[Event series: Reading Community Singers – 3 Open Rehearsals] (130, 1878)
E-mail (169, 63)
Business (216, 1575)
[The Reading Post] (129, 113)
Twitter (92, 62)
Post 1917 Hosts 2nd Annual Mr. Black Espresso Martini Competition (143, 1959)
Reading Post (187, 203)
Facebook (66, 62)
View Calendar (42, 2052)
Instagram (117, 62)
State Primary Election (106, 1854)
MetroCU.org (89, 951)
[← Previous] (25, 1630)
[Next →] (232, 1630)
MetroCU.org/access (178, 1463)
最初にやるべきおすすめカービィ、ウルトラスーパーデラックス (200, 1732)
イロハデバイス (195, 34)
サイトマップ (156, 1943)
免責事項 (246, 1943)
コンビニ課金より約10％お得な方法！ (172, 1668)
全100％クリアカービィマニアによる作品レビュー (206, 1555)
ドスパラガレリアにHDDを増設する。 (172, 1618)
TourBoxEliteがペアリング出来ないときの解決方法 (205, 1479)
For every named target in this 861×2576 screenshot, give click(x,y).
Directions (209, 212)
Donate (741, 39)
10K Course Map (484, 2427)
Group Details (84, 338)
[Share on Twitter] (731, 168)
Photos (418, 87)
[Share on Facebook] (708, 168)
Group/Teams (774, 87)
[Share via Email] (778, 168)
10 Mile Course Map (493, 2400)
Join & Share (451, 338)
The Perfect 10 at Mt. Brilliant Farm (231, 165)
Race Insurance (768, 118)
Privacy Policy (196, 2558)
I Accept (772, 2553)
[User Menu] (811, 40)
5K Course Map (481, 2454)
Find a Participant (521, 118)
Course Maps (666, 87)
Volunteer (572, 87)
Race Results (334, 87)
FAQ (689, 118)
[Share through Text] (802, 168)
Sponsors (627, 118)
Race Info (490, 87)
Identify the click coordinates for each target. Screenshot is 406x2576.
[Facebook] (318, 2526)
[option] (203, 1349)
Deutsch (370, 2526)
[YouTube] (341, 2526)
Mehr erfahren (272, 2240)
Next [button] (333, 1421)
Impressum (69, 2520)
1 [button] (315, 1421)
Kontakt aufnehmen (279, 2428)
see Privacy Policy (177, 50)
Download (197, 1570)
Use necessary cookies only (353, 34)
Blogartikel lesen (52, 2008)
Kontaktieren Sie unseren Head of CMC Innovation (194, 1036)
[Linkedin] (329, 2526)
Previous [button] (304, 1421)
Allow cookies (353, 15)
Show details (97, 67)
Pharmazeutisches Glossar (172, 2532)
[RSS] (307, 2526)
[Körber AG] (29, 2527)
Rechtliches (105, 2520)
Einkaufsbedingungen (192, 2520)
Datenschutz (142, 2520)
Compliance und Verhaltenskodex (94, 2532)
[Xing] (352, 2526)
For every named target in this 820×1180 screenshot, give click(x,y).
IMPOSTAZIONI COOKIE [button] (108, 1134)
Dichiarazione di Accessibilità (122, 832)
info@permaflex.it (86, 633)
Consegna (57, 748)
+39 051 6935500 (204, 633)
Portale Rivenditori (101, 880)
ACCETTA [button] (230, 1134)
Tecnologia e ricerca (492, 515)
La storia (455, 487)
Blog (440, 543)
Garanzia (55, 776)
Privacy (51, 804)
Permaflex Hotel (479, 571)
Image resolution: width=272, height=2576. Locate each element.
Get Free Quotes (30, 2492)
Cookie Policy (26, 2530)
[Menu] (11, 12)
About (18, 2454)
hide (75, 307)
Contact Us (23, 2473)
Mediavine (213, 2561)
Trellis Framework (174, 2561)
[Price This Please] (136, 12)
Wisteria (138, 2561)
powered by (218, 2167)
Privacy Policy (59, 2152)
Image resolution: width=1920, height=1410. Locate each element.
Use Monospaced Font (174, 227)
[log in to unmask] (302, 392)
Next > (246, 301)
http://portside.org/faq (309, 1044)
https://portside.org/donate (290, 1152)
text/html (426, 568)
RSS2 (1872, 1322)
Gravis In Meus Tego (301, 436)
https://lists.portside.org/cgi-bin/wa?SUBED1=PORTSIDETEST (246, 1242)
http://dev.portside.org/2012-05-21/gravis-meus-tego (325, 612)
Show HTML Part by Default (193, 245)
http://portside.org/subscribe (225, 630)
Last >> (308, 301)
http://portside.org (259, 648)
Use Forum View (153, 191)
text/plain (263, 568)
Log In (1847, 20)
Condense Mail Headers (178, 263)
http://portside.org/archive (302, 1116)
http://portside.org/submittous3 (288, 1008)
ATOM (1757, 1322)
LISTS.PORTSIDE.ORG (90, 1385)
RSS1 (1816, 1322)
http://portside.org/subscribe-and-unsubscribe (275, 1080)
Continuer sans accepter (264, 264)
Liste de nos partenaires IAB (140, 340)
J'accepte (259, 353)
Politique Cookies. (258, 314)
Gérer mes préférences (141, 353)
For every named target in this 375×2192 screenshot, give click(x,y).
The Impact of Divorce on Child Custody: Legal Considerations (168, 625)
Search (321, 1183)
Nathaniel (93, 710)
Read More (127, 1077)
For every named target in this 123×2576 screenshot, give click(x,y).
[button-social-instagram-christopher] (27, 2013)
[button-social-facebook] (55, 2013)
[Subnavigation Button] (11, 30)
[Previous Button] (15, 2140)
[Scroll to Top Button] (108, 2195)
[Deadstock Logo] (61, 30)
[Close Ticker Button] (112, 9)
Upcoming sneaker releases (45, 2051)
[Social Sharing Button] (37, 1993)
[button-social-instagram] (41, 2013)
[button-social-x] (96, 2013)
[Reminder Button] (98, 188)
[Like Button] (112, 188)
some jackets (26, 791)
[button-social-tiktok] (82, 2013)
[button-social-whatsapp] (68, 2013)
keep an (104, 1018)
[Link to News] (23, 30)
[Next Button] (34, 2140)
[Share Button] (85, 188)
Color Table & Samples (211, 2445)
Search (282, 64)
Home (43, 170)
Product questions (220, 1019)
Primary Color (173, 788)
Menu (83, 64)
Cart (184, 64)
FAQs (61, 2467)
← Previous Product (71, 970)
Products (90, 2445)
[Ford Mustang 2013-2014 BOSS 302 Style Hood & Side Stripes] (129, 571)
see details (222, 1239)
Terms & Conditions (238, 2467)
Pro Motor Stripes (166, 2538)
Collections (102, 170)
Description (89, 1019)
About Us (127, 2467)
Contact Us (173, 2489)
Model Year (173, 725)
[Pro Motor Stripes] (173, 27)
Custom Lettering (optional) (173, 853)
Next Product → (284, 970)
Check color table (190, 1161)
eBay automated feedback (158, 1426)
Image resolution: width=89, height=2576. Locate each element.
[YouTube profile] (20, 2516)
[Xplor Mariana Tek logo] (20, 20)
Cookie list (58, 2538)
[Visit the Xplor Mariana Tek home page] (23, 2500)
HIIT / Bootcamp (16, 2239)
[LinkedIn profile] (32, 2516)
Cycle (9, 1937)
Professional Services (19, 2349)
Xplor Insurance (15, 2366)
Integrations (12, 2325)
# # # # #
● **Task description**
Every single record must be transcribed exactly as it stands.

● **Solution to the problem**
[Event series: Reading Community Singers – 3 Open Rehearsals] (130, 1878)
E-mail (169, 63)
Business (216, 1575)
[The Reading Post] (129, 113)
Twitter (92, 62)
Post 1917 Hosts 2nd Annual Mr. Black Espresso Martini Competition (143, 1959)
Reading Post (187, 203)
Facebook (66, 62)
View Calendar (42, 2052)
Instagram (117, 62)
State Primary Election (106, 1854)
MetroCU.org (89, 951)
[← Previous] (25, 1630)
[Next →] (232, 1630)
MetroCU.org/access (178, 1463)
最初にやるべきおすすめカービィ、ウルトラスーパーデラックス (200, 1732)
イロハデバイス (195, 34)
サイトマップ (156, 1943)
免責事項 (246, 1943)
コンビニ課金より約10％お得な方法！ (172, 1668)
全100％クリアカービィマニアによる作品レビュー (206, 1555)
ドスパラガレリアにHDDを増設する。 (172, 1618)
TourBoxEliteがペアリング出来ないときの解決方法 (205, 1479)
For every named target in this 861×2576 screenshot, give click(x,y).
Directions (209, 212)
Donate (741, 39)
10K Course Map (484, 2427)
Group Details (84, 338)
[Share on Twitter] (731, 168)
Photos (418, 87)
[Share on Facebook] (708, 168)
Group/Teams (774, 87)
[Share via Email] (778, 168)
10 Mile Course Map (493, 2400)
Join & Share (451, 338)
The Perfect 10 at Mt. Brilliant Farm (231, 165)
Race Insurance (768, 118)
Privacy Policy (196, 2558)
I Accept (772, 2553)
[User Menu] (811, 40)
5K Course Map (481, 2454)
Find a Participant (521, 118)
Course Maps (666, 87)
Volunteer (572, 87)
Race Results (334, 87)
FAQ (689, 118)
[Share through Text] (802, 168)
Sponsors (627, 118)
Race Info (490, 87)
Identify the click coordinates for each target. Screenshot is 406x2576.
[Facebook] (318, 2526)
[option] (203, 1349)
Deutsch (370, 2526)
[YouTube] (341, 2526)
Mehr erfahren (272, 2240)
Next [button] (333, 1421)
Impressum (69, 2520)
1 [button] (315, 1421)
Kontakt aufnehmen (279, 2428)
see Privacy Policy (177, 50)
Download (197, 1570)
Use necessary cookies only (353, 34)
Blogartikel lesen (52, 2008)
Kontaktieren Sie unseren Head of CMC Innovation (194, 1036)
[Linkedin] (329, 2526)
Previous [button] (304, 1421)
Allow cookies (353, 15)
Show details (97, 67)
Pharmazeutisches Glossar (172, 2532)
[RSS] (307, 2526)
[Körber AG] (29, 2527)
Rechtliches (105, 2520)
Einkaufsbedingungen (192, 2520)
Datenschutz (142, 2520)
Compliance und Verhaltenskodex (94, 2532)
[Xing] (352, 2526)
For every named target in this 820×1180 screenshot, give click(x,y).
IMPOSTAZIONI COOKIE [button] (108, 1134)
Dichiarazione di Accessibilità (122, 832)
info@permaflex.it (86, 633)
Consegna (57, 748)
+39 051 6935500 (204, 633)
Portale Rivenditori (101, 880)
ACCETTA [button] (230, 1134)
Tecnologia e ricerca (492, 515)
La storia (455, 487)
Blog (440, 543)
Garanzia (55, 776)
Privacy (51, 804)
Permaflex Hotel (479, 571)
Image resolution: width=272, height=2576. Locate each element.
Get Free Quotes (30, 2492)
Cookie Policy (26, 2530)
[Menu] (11, 12)
About (18, 2454)
hide (75, 307)
Contact Us (23, 2473)
Mediavine (213, 2561)
Trellis Framework (174, 2561)
[Price This Please] (136, 12)
Wisteria (138, 2561)
powered by (218, 2167)
Privacy Policy (59, 2152)
Image resolution: width=1920, height=1410. Locate each element.
Use Monospaced Font (174, 227)
[log in to unmask] (302, 392)
Next > (246, 301)
http://portside.org/faq (309, 1044)
https://portside.org/donate (290, 1152)
text/html (426, 568)
RSS2 (1872, 1322)
Gravis In Meus Tego (301, 436)
https://lists.portside.org/cgi-bin/wa?SUBED1=PORTSIDETEST (246, 1242)
http://dev.portside.org/2012-05-21/gravis-meus-tego (325, 612)
Show HTML Part by Default (193, 245)
http://portside.org/subscribe (225, 630)
Last >> (308, 301)
http://portside.org (259, 648)
Use Forum View (153, 191)
text/plain (263, 568)
Log In (1847, 20)
Condense Mail Headers (178, 263)
http://portside.org/archive (302, 1116)
http://portside.org/submittous3 (288, 1008)
ATOM (1757, 1322)
LISTS.PORTSIDE.ORG (90, 1385)
RSS1 (1816, 1322)
http://portside.org/subscribe-and-unsubscribe (275, 1080)
Continuer sans accepter (264, 264)
Liste de nos partenaires IAB (140, 340)
J'accepte (259, 353)
Politique Cookies. (258, 314)
Gérer mes préférences (141, 353)
For every named target in this 375×2192 screenshot, give click(x,y).
The Impact of Divorce on Child Custody: Legal Considerations (168, 625)
Search (321, 1183)
Nathaniel (93, 710)
Read More (127, 1077)
For every named target in this 123×2576 screenshot, give click(x,y).
[button-social-instagram-christopher] (27, 2013)
[button-social-facebook] (55, 2013)
[Subnavigation Button] (11, 30)
[Previous Button] (15, 2140)
[Scroll to Top Button] (108, 2195)
[Deadstock Logo] (61, 30)
[Close Ticker Button] (112, 9)
Upcoming sneaker releases (45, 2051)
[Social Sharing Button] (37, 1993)
[button-social-instagram] (41, 2013)
[button-social-x] (96, 2013)
[Reminder Button] (98, 188)
[Like Button] (112, 188)
some jackets (26, 791)
[button-social-tiktok] (82, 2013)
[button-social-whatsapp] (68, 2013)
keep an (104, 1018)
[Link to News] (23, 30)
[Next Button] (34, 2140)
[Share Button] (85, 188)
Color Table & Samples (211, 2445)
Search (282, 64)
Home (43, 170)
Product questions (220, 1019)
Primary Color (173, 788)
Menu (83, 64)
Cart (184, 64)
FAQs (61, 2467)
← Previous Product (71, 970)
Products (90, 2445)
[Ford Mustang 2013-2014 BOSS 302 Style Hood & Side Stripes] (129, 571)
see details (222, 1239)
Terms & Conditions (238, 2467)
Pro Motor Stripes (166, 2538)
Collections (102, 170)
Description (89, 1019)
About Us (127, 2467)
Contact Us (173, 2489)
Model Year (173, 725)
[Pro Motor Stripes] (173, 27)
Custom Lettering (optional) (173, 853)
Next Product → (284, 970)
Check color table (190, 1161)
eBay automated feedback (158, 1426)
Image resolution: width=89, height=2576. Locate each element.
[YouTube profile] (20, 2516)
[Xplor Mariana Tek logo] (20, 20)
Cookie list (58, 2538)
[Visit the Xplor Mariana Tek home page] (23, 2500)
HIIT / Bootcamp (16, 2239)
[LinkedIn profile] (32, 2516)
Cycle (9, 1937)
Professional Services (19, 2349)
Xplor Insurance (15, 2366)
Integrations (12, 2325)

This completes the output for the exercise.